EXERCISE BRIEF:
Copy each of the following rows word for word.

------------------------------------

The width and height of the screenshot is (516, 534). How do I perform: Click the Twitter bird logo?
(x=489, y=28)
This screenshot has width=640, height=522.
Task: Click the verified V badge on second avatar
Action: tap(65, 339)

------------------------------------

EXERCISE RESULT:
The width and height of the screenshot is (516, 534). How do I perform: Click the Twitter bird logo?
(x=489, y=28)
This screenshot has width=640, height=522.
Task: Click the verified V badge on second avatar
Action: tap(65, 339)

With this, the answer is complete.